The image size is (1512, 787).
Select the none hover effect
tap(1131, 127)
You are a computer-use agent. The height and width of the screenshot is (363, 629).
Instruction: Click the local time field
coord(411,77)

__Exercise objective__
Give all the records again. Match them exactly.

__Answer below__
The image size is (1512, 787).
Select the none hover effect
tap(1131, 127)
You are a computer-use agent. The height and width of the screenshot is (363, 629).
Instruction: Click the local time field
coord(411,77)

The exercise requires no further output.